══ Dataset extract

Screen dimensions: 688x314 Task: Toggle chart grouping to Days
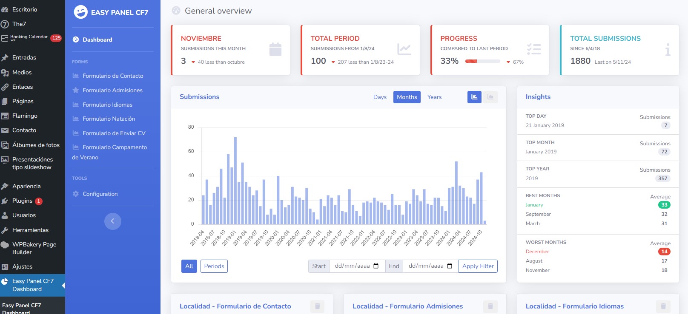coord(380,97)
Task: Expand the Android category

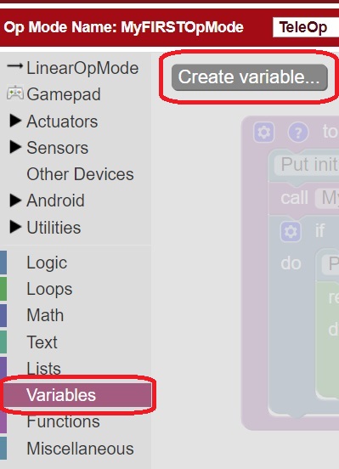Action: coord(15,201)
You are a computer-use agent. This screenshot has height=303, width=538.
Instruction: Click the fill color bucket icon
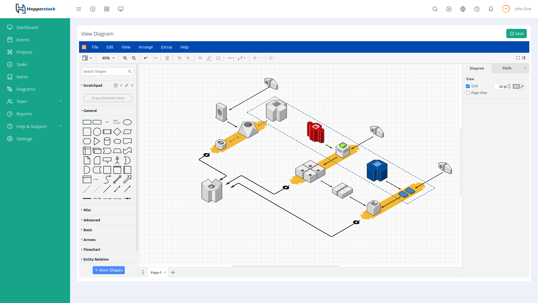coord(201,58)
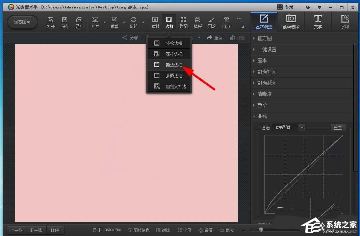Click the 重置 reset button
This screenshot has height=236, width=360.
(338, 127)
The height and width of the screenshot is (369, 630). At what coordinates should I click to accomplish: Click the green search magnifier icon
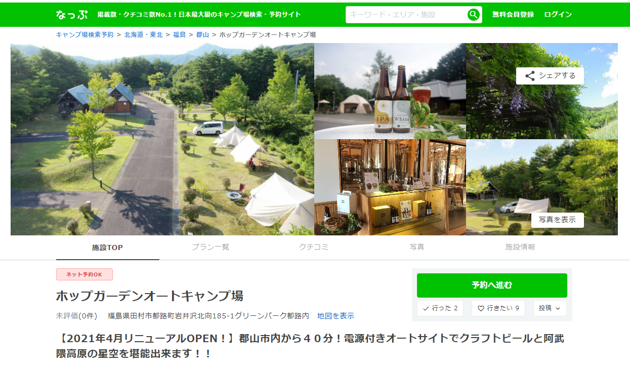pos(473,15)
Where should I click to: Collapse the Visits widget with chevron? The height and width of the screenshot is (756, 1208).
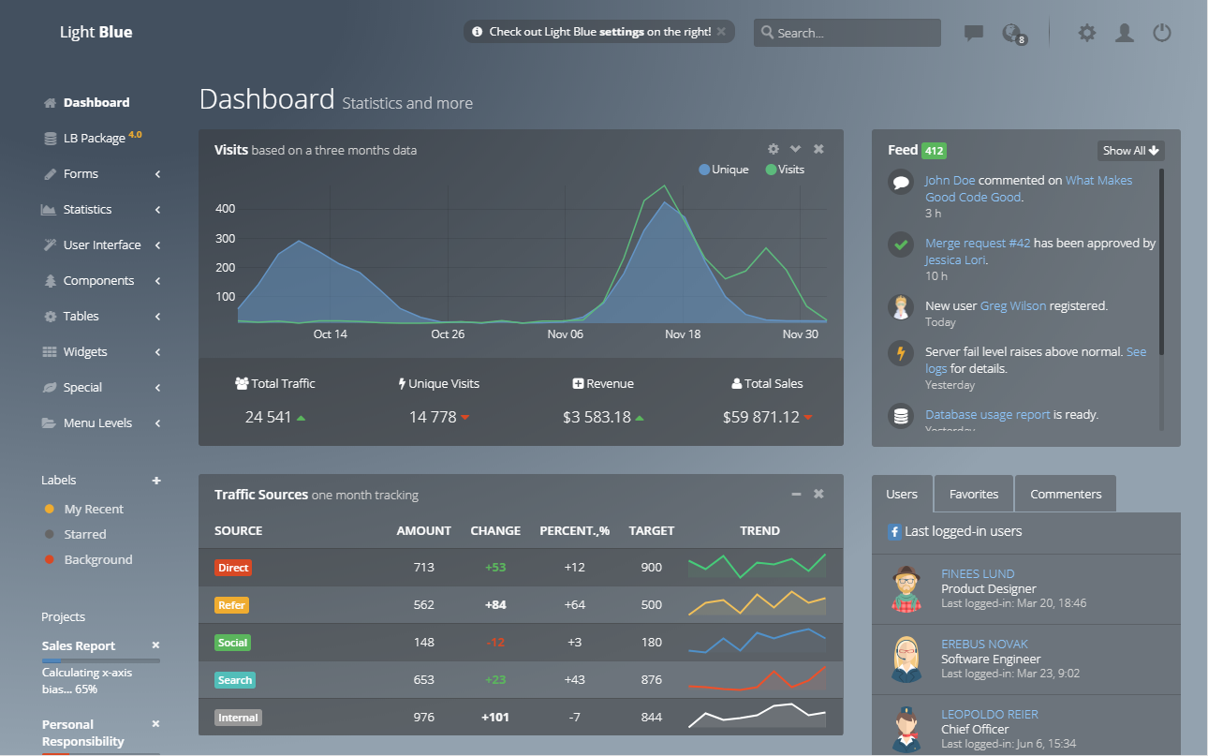[x=795, y=149]
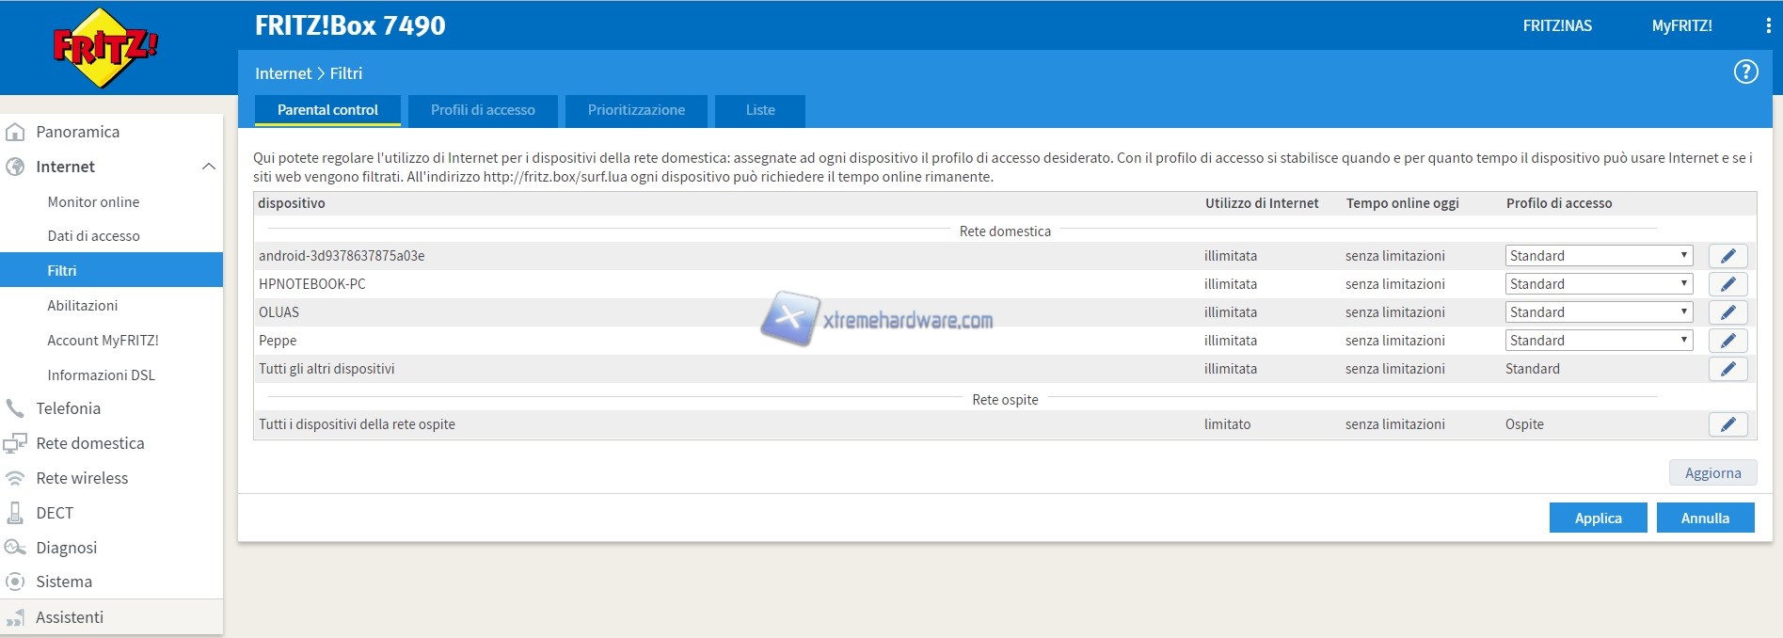The height and width of the screenshot is (638, 1783).
Task: Open the three-dot menu in header
Action: (1768, 26)
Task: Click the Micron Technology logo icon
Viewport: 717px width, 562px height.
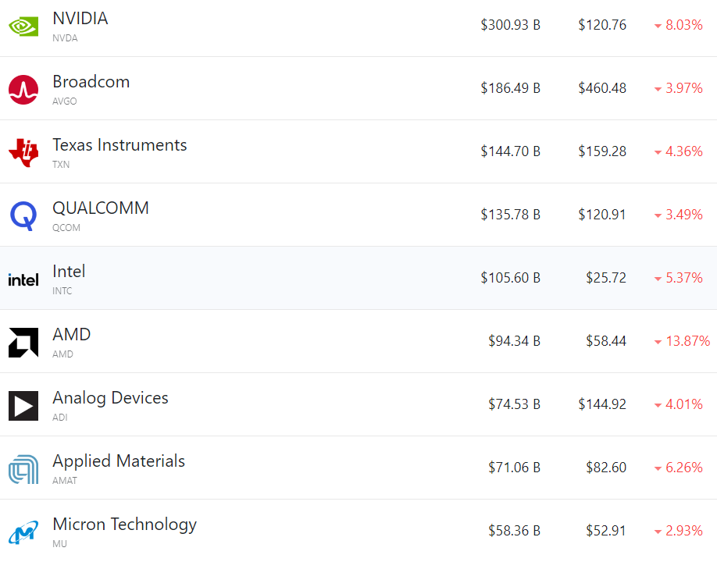Action: coord(23,532)
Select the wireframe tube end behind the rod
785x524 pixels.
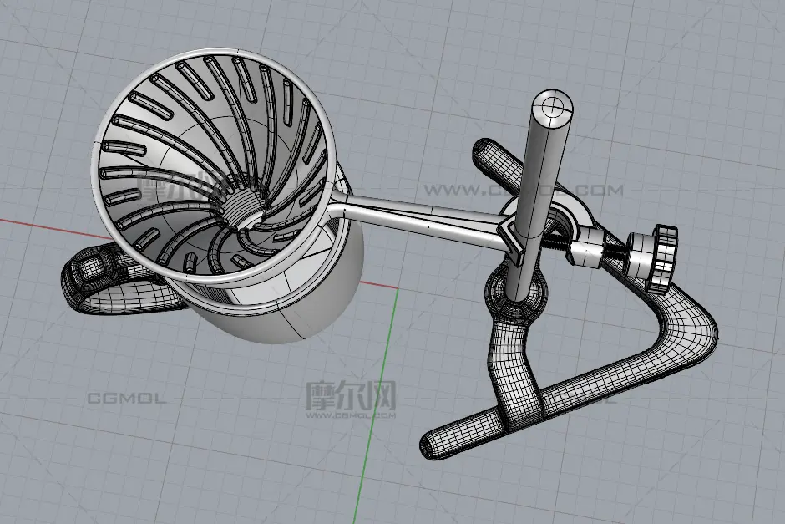(x=489, y=155)
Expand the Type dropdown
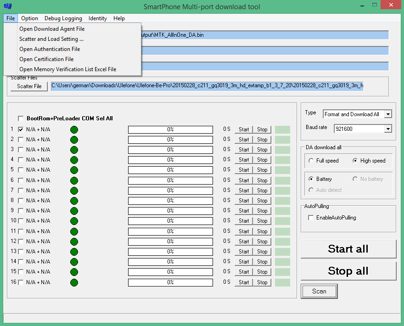 (x=388, y=114)
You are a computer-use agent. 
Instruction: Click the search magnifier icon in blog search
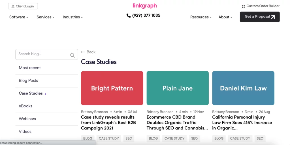click(73, 55)
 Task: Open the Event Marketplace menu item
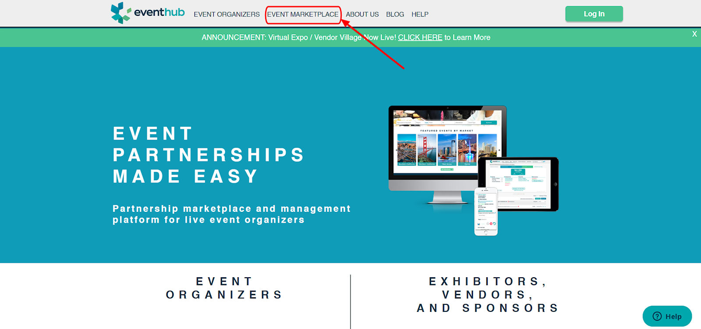tap(303, 14)
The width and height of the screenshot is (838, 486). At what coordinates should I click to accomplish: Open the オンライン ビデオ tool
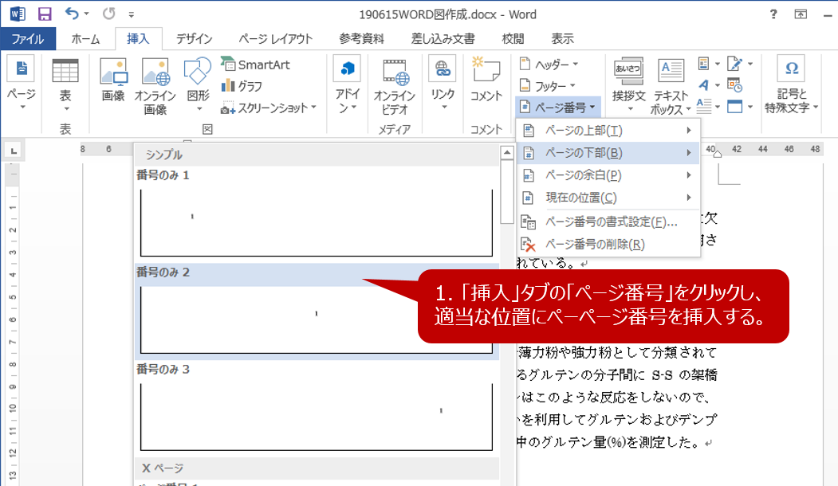tap(395, 86)
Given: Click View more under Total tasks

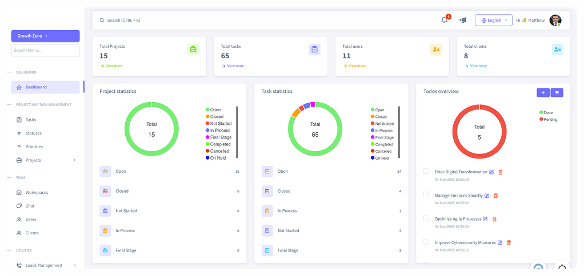Looking at the screenshot, I should point(235,66).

════

→ **Problem to solve**
Where the material above includes pictures, omit them and retype everything else exactly.

→ **Answer to this exercise**
Screen dimensions: 688x314 Task: Toggle chart grouping to Days
coord(380,97)
Task: Expand the Android category

Action: coord(15,201)
You are a computer-use agent. This screenshot has height=303, width=538.
Instruction: Click the fill color bucket icon
coord(201,58)
Click the 重置 reset button
This screenshot has height=236, width=360.
(338, 127)
The height and width of the screenshot is (369, 630). At what coordinates should I click to accomplish: Click the green search magnifier icon
pos(473,15)
Where should I click to: Collapse the Visits widget with chevron? The height and width of the screenshot is (756, 1208).
[x=795, y=149]
The height and width of the screenshot is (638, 1783).
Task: Open the three-dot menu in header
Action: (1768, 26)
Task: Click the Micron Technology logo icon
Viewport: 717px width, 562px height.
Action: coord(23,532)
Select the wireframe tube end behind the rod
785x524 pixels.
(x=489, y=155)
Expand the Type dropdown
 (x=388, y=114)
You are a computer-use agent. 
Instruction: Click the search magnifier icon in blog search
click(73, 55)
 Task: Open the Event Marketplace menu item
tap(303, 14)
The width and height of the screenshot is (838, 486). At what coordinates should I click to accomplish: Open the オンライン ビデオ tool
tap(395, 86)
Given: Click View more under Total tasks

Looking at the screenshot, I should point(235,66).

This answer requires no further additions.